Retratos del Tiempo
Para el mito es mejor lo ilógico y lo imposible que lo inverosímil. Aristóteles.

Mecanismos, movimientos, órganos, cables, motores, piezas de ingeniería suspendidas en la atmósfera de la abstracción. Con la reunión de elementos orgánicos y artificiales en un plano, la composición plantea antes de construir, sitúa el espectador dentro de algo que no le revela qué es o en dónde está. La pintura de Silvia Albuixech insiste en hacernos preguntas, nos obliga a entrar en su desarrollo visual para asimilarnos como parte de la obra, para dejarnos convencer por ese espacio. El contraste entre elementos se vuelca en las posibilidades de la pintura, Silvia Albuixech crea pintura para la pintura, de otra forma no es posible ver lo que estamos viendo. Es verosímil para la pintura misma. Mezclar colores, desarrollar formas, incluir elementos, que aunque factibles, desconocemos qué son, nos recuerda que pintar es inventar, crear algo que tiene sentido dentro de las fronteras que establece el lienzo, y que ese desarrollo pictórico es un lenguaje que tenemos que mirar para integrarnos en su código.

RETRATO DE LO QUE NO ES


La abstracción de Albuixech tiene un principio cerebral, es pintura planeada, diseñada, meditada que crece dentro del lienzo. No hay parámetro visual para realizarla, es decir, la realidad no es un punto de partida ni decide cómo son las formas del lenguaje pictórico de Albuixech, lo invoca la pintura, la artista es el medio para materializarlas. Albuixech imagina mientras pinta, piensa pintando, ve en el lienzo. En este desarrollo de las ideas visuales, los que observamos su pintura podemos percibir, sentir y razonar, porque así está pintada la obra, tiene una presencia calculada y otra que es emocional, que implosiona el lienzo, lo hace vibrar. El equilibrio está entre el color y los trazos exactos, milimétricos de las líneas espectrales de luz que tejen urdimbres para estructuras tecnológicas y biológicas, masas que parecen cabellos con movimiento propio y cables entre extensiones metálicas. El fondo saturado en la descomposición de tonalidades invade cada ángulo y hace a la pintura impredecible, le imprime espasmos, palpitaciones. En el Universo los cuerpos celestes flotan dentro de la materia oscura, en las obras de Albuixech los cuerpos están suspendidos en materia de color. Sin el recurso de la perspectiva la pieza tiene profundidad, nos da un primer plano, un corazón del lienzo que es la vida de la obra y un entorno que se desarrolla moviéndose a partir del dominio magnético de este centro. Las transparencias, la pincelada fina, acariciada hace a la obra más abstracta, es etérea, metafísica en el sentido de que su fisicidad carece de densidad. Las obras evolucionan en una secuencia de color que evidencia que Albuixech va sintiendo el lienzo, que tiene una relación sensorial con el color, que planea una línea y la traza con obsesión pero deja que el color hable y detone magentas, azules y en la siguiente pieza experimenta con los verdes para viajar en otra obra hasta los grises. Albuixech planea y el lienzo decide, ella escucha y sigue su voz, dialogan, para establecer distintas etapas de una larga conversación. Albuixech regresa a la pieza como en un relato continuado que inició hace años y no sabe cuándo va a terminar.

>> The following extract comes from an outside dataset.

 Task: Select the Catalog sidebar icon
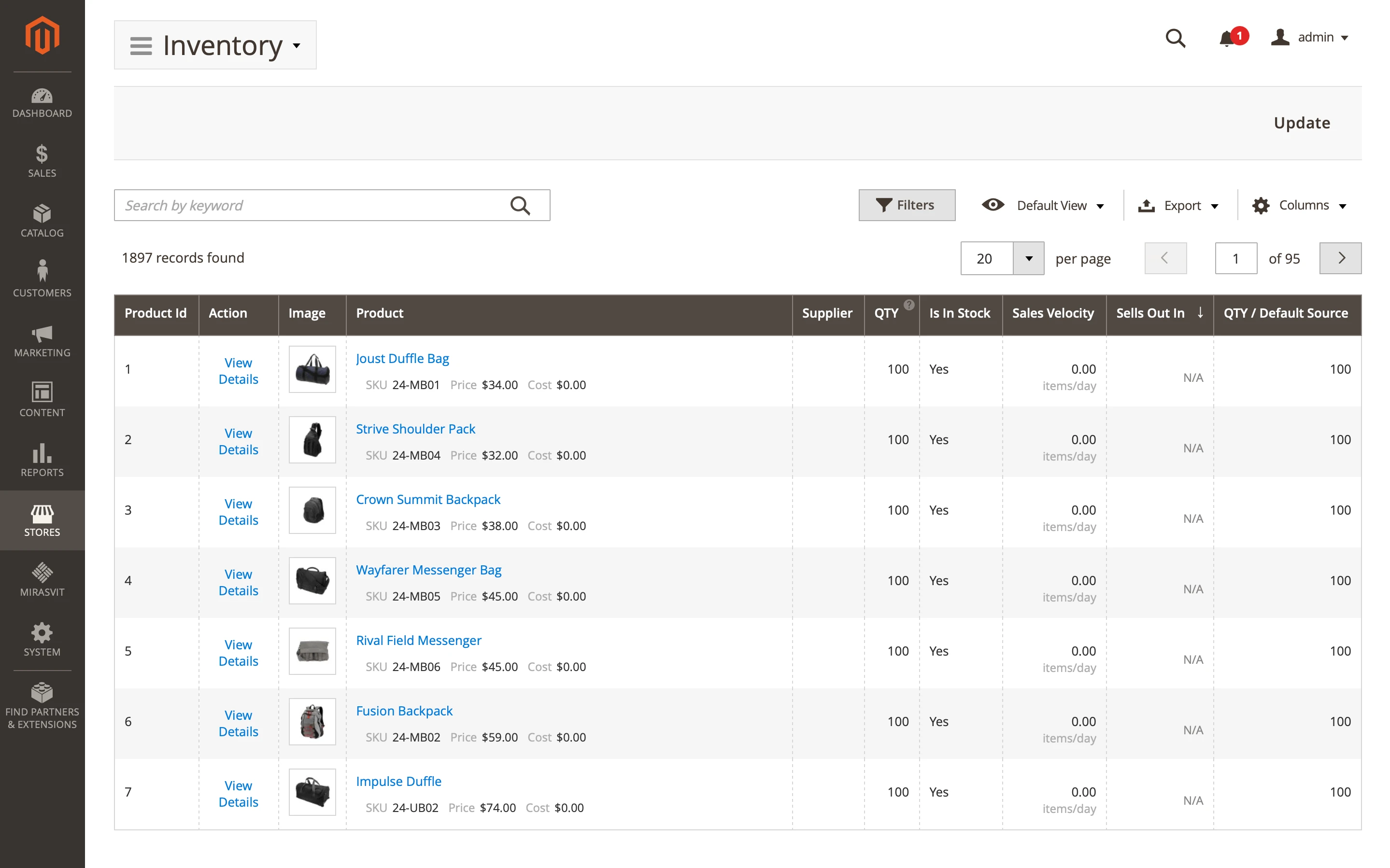pyautogui.click(x=42, y=220)
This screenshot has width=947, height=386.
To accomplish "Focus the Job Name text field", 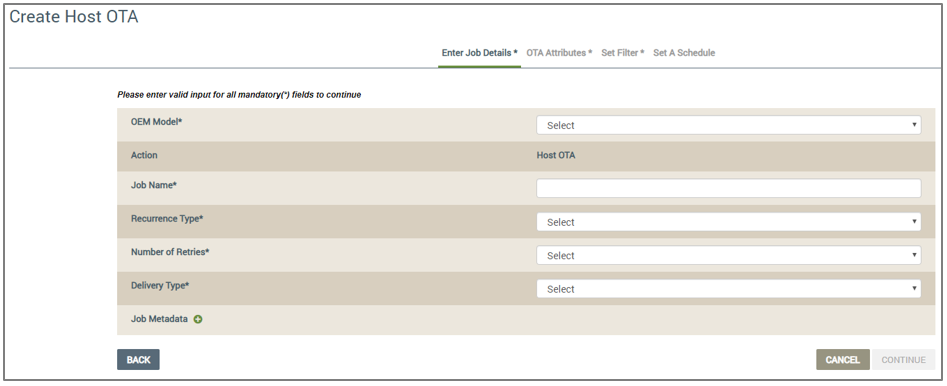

LO QUE SE MUEVE, PERECE. RETRATOS DEL TIEMPO


La realidad se transforma, deteriora y degrada hasta extinguirse, nuestra mirada también, lo que vemos cambia y cambia cómo lo vemos. Las obras de Albuixech evolucionan en cada mirada, se preservan con su misterio, permanecen como un universo en expansión mientras nosotros nos difuminamos y avanzamos en nuestro camino para dejar de existir. Condenados a no ser, significamos a través de nuestras obras, de lo que hacemos, eso nos posee, nos domina, engañados pensamos que las obras inmortalizan a su creador y no es así, la obra se perpetúa a cambio de nuestra inexistencia. Si vemos al artista en la obra, esa obra está condenada, como él, a desaparecer. Estamos ante la contemplación del arte sin asimilar que eso que vemos sobrevivirá a nuestra efímera mirada, somos testigos pasajeros de su condición imperecedera. El artista pone su vida en la creación, dedica sus sentidos, trabajo y pensamientos para que la obra surja y eso no le da más tiempo, no le da más vida, al contrario, lo consume. La obra es inconclusa, tiene para sí todo el tiempo y su creador es un débil y temporal ser que se agota. Esa es la tragedia del arte: es la eternidad que exige de un hacedor efímero para verlo morir.